Safe — 4/10

SAFE (2012, Boaz Yakin): 4/10

I’ve given up trying to figure out Yakin, the guy who started his career off with FRESH, a monumentally fascinating indie about a Yojimbo-like chess prodigy in the mean streets of New York getting revenge against the drug dealers who accidentally killed a 12 year-old girl on a basketball court. (That basketball court scene haunts me to this day, and was — along with Jean de Segonzac’s photography on HOMICIDE: LIFE ON THE STREET — a key influence on my student film). Then he went on to do stuff like the saccharin sports triumph REMEMBER THE TITANS, and was a screenwriter on PRINCE OF PERSIA and DIRTY DANCING: HAVANA NIGHTS.

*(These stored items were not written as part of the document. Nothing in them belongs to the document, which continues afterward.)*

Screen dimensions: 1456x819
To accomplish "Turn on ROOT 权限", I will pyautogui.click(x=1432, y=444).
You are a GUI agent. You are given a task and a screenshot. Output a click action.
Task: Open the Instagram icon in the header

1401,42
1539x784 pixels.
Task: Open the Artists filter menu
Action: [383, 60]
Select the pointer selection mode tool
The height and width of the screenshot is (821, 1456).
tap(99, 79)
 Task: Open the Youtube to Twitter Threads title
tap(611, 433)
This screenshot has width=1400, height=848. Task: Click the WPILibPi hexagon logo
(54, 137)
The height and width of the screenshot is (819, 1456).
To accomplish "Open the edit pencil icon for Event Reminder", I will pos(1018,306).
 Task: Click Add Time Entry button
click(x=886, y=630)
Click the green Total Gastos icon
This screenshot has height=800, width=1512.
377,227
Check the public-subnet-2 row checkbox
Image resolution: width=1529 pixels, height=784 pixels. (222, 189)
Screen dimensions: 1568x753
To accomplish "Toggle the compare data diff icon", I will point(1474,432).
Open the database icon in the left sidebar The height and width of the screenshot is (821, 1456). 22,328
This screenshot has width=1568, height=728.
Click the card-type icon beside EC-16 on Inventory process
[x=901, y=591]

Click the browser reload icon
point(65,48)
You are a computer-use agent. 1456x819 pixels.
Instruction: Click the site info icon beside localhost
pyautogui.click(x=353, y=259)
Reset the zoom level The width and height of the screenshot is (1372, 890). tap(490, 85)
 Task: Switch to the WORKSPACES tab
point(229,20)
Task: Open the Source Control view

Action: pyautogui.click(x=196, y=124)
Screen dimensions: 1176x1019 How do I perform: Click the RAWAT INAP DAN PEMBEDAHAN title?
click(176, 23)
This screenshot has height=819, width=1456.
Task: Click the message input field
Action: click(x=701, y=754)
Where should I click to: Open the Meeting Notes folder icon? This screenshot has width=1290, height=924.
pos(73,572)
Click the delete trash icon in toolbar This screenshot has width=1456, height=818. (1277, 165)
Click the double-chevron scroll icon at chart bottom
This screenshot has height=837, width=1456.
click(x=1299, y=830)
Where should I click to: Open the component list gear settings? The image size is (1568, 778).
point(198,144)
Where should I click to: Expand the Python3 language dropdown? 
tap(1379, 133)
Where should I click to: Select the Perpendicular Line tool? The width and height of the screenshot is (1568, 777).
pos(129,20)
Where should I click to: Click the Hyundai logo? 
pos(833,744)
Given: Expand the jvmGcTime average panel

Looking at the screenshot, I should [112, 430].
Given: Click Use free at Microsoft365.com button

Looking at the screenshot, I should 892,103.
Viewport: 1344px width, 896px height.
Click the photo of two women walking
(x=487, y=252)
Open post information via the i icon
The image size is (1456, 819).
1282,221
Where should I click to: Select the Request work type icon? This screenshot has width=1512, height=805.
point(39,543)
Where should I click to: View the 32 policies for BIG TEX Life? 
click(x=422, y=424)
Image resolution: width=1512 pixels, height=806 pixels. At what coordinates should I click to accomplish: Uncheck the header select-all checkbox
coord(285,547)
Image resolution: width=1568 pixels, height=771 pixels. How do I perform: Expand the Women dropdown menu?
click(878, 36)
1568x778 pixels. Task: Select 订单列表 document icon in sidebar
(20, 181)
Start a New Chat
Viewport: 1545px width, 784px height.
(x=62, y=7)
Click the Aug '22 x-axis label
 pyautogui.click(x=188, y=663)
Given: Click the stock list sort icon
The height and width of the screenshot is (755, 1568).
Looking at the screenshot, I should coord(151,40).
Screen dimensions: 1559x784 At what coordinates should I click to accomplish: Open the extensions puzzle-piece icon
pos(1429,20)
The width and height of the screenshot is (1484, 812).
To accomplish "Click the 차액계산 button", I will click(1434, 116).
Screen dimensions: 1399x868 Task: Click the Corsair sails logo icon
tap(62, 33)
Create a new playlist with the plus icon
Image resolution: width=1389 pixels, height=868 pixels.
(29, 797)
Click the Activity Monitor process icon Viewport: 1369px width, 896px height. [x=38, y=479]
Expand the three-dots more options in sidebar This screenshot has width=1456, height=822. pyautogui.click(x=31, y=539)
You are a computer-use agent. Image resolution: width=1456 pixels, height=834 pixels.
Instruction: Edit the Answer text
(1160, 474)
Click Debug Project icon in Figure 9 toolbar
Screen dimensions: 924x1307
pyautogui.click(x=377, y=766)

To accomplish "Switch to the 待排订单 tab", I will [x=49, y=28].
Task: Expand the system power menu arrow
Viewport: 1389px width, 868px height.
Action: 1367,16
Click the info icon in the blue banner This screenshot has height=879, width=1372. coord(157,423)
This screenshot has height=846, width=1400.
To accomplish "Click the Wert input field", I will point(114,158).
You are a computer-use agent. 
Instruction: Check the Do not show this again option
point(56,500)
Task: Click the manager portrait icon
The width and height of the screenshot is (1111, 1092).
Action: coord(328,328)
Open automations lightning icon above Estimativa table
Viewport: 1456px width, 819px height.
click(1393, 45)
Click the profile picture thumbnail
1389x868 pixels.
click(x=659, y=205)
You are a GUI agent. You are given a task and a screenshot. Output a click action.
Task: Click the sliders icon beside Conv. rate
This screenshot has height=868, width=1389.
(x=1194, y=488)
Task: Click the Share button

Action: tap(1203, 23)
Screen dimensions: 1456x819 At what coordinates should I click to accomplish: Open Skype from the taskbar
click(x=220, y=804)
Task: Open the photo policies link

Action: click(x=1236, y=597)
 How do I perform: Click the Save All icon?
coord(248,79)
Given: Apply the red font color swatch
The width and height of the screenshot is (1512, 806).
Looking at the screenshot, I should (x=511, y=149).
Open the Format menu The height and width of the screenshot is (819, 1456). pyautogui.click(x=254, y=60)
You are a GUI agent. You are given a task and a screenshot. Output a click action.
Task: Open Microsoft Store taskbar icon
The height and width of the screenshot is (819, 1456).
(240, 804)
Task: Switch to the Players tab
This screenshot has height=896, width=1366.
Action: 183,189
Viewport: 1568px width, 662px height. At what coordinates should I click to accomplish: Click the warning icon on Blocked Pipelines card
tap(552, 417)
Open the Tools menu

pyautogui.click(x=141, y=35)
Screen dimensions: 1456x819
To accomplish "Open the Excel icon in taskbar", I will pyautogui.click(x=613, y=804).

Now he has directed (and written) SAFE, a brutal exploitation thriller that matter-of-factly explores such racist stereotypes as Asians-who-are-good-at-math and Russians-who-are-bald-and-wear-gold-chains-and-are-gangsters. Jason Statham plays some sort of ex-super-agent trained killer-turned-cage-fighter who decides to respond to the murder of his pregnant wife by killing nearly every human being in Manhattan. The violence on display here is overtly nihilistic, without a hint of whimsy or humor to the tone serving to undercut the seriousness of death. The script is uproariously stupid, but Yakin doesn’t care about that at all — he wanted to make another New York movie, and there’s a lot about Manhattan in this film. Not that it amounts to anything, but NYC is a character far more interesting than Mei, the young Chinese abductee at the center of Statham’s rampage, and also one of the worst child actresses to grace the screen in some time. Catherine Chan could rival Rafe Spall for Worst Performance of 2012.